BEGIN Task material

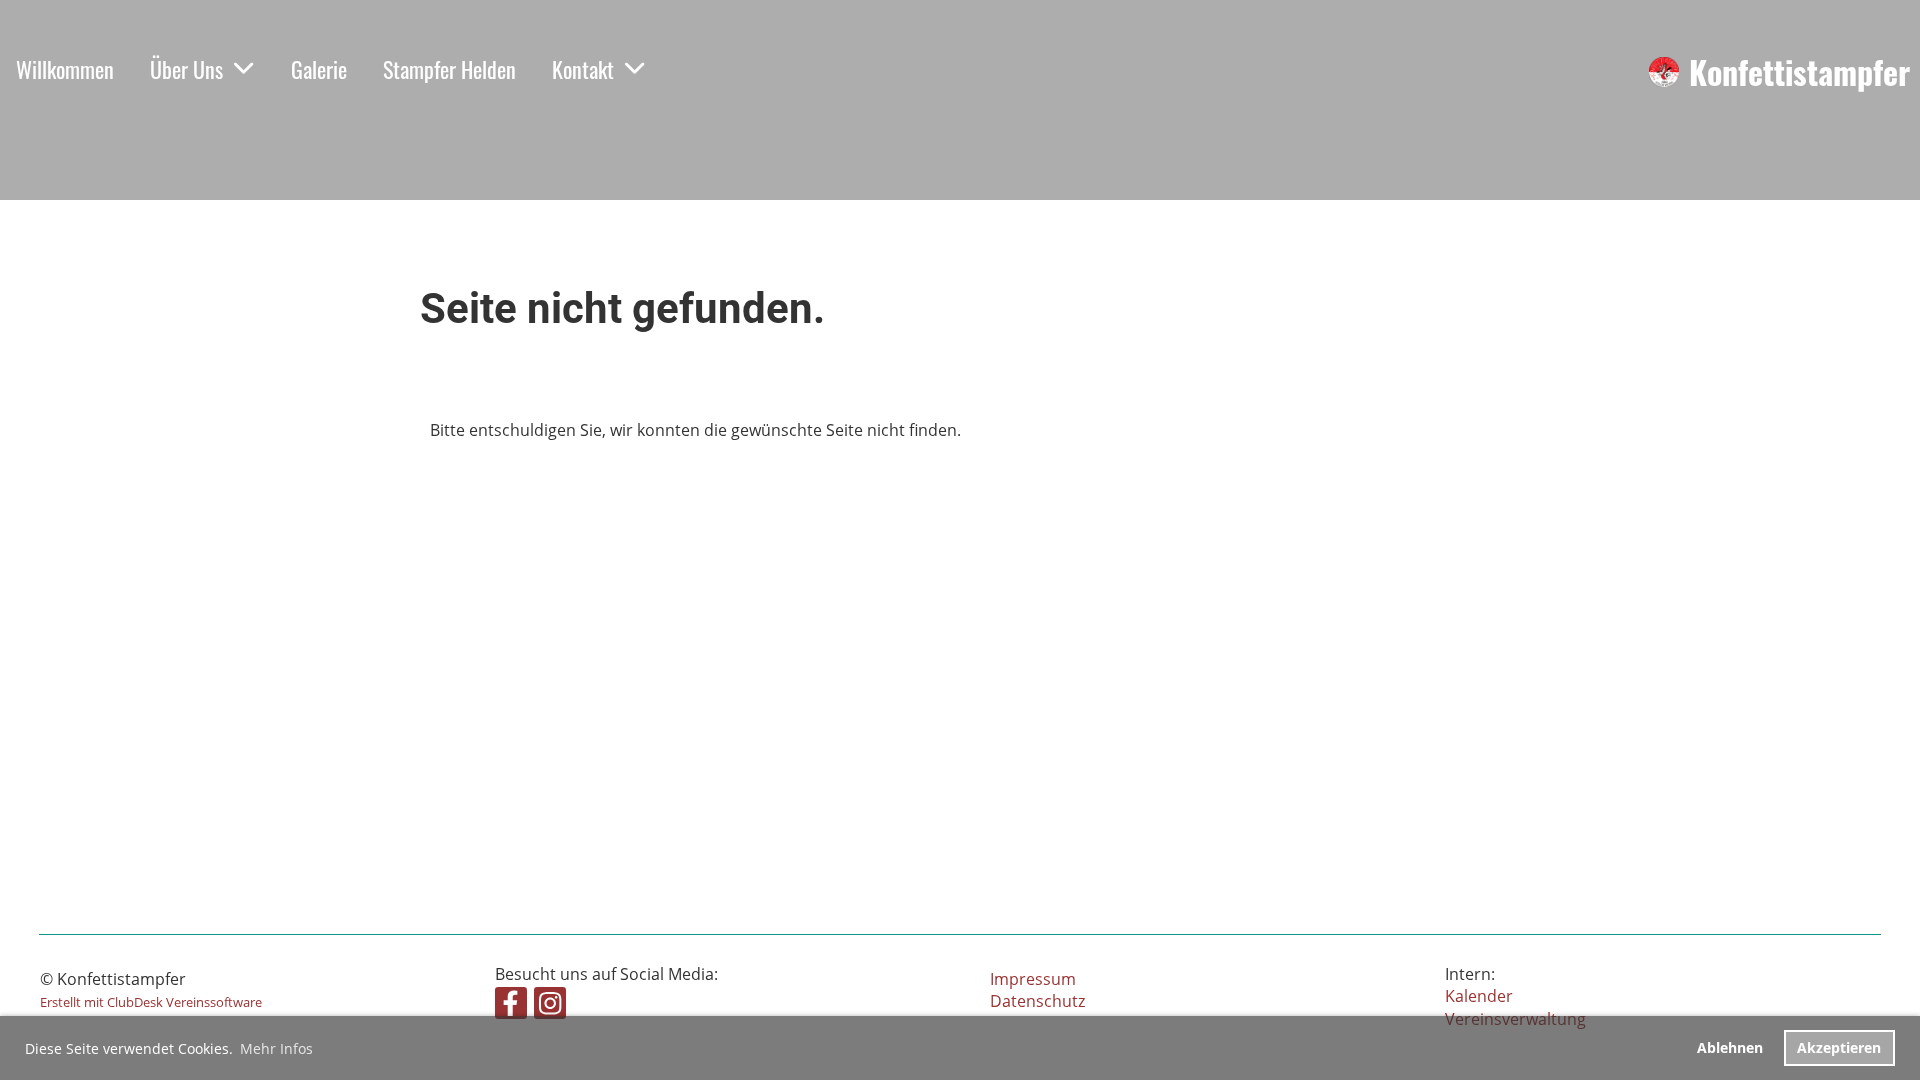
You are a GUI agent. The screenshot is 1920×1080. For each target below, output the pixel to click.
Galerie (319, 69)
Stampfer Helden (449, 69)
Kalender (1479, 996)
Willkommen (65, 69)
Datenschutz (1037, 1001)
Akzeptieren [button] (1839, 1047)
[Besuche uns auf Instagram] (550, 1006)
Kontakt (583, 69)
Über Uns (186, 69)
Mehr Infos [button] (276, 1048)
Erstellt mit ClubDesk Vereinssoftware (151, 1002)
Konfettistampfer (1799, 72)
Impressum (1033, 979)
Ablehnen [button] (1730, 1047)
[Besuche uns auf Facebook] (511, 1006)
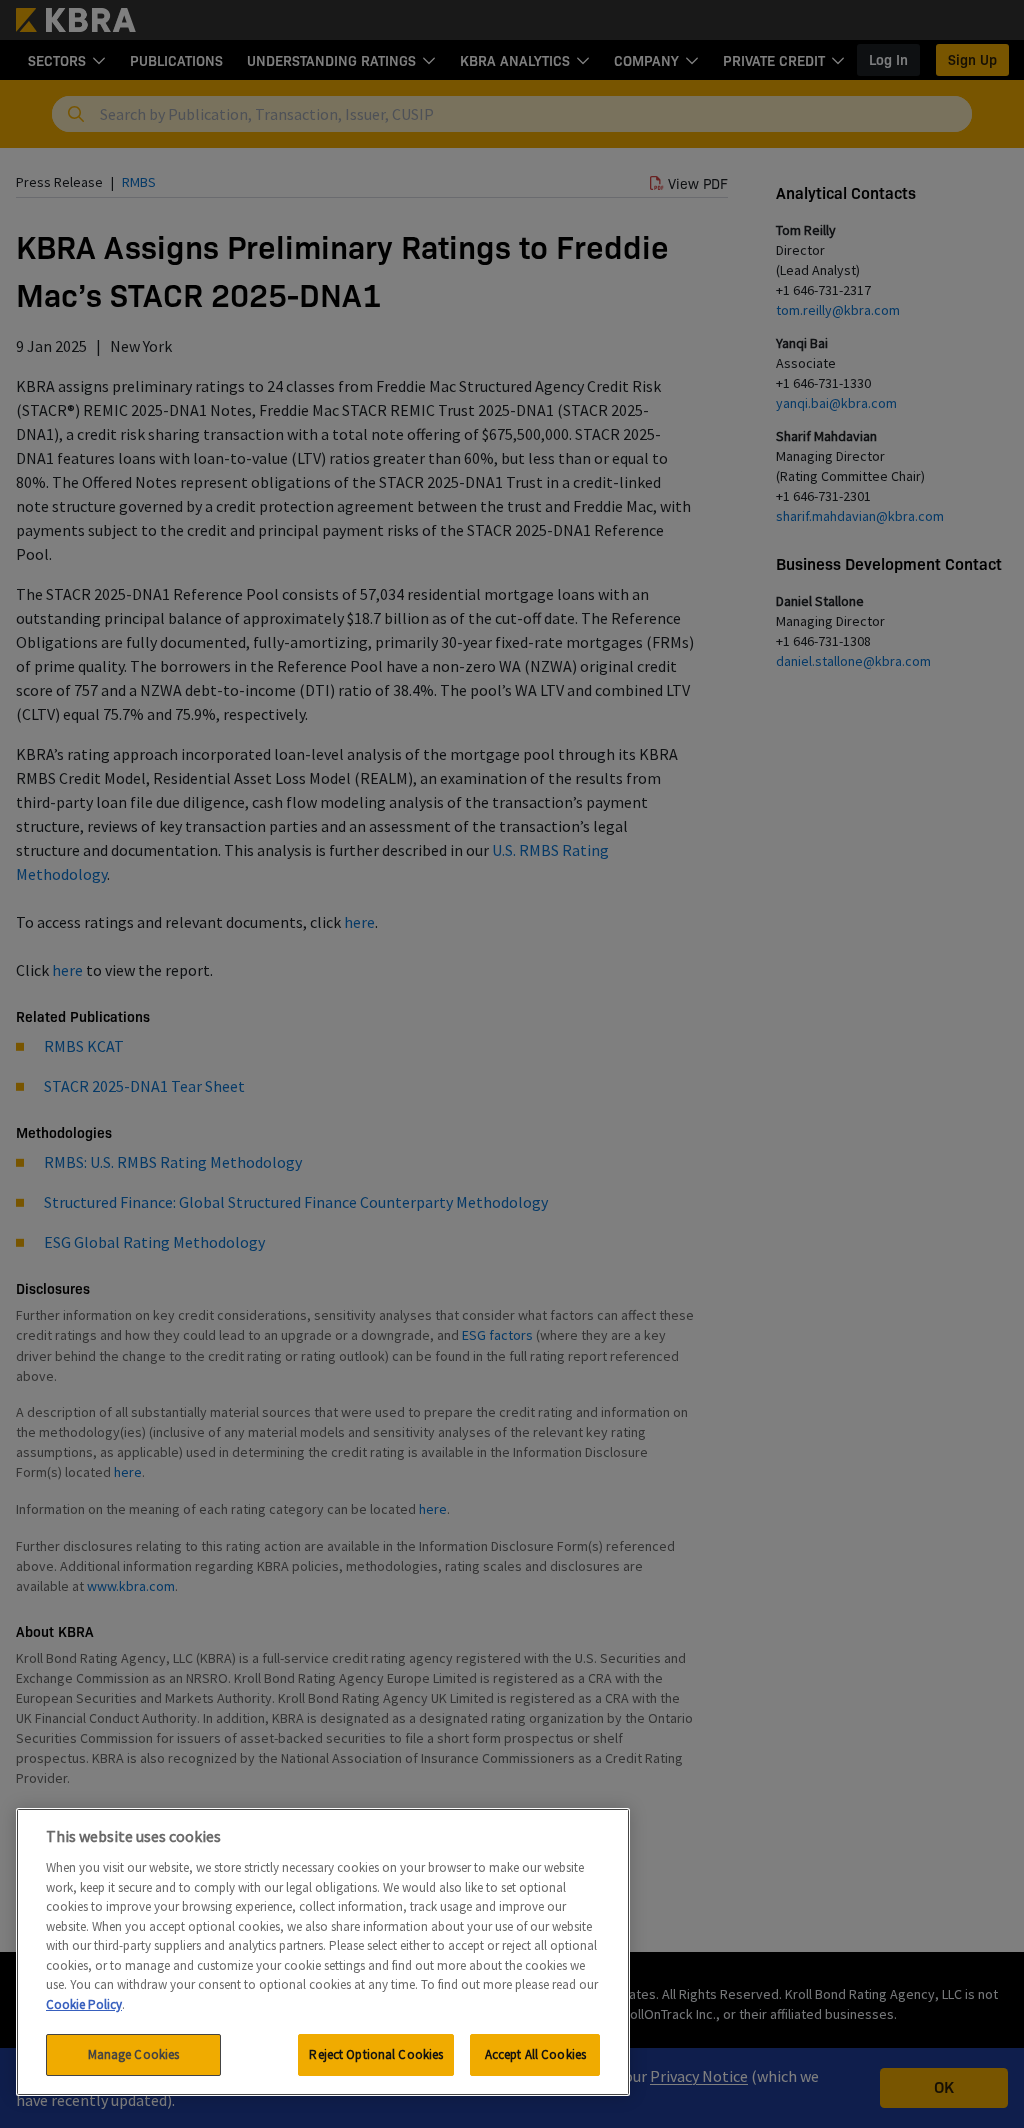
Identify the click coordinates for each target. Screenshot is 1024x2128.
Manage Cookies (134, 2054)
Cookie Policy (84, 2004)
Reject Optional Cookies (376, 2054)
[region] (323, 1952)
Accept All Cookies (535, 2054)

END Task material

### What this task involves
Which lines above contain "button"? Show each of them.

### Output
Akzeptieren [button] (1839, 1047)
Mehr Infos [button] (276, 1048)
Ablehnen [button] (1730, 1047)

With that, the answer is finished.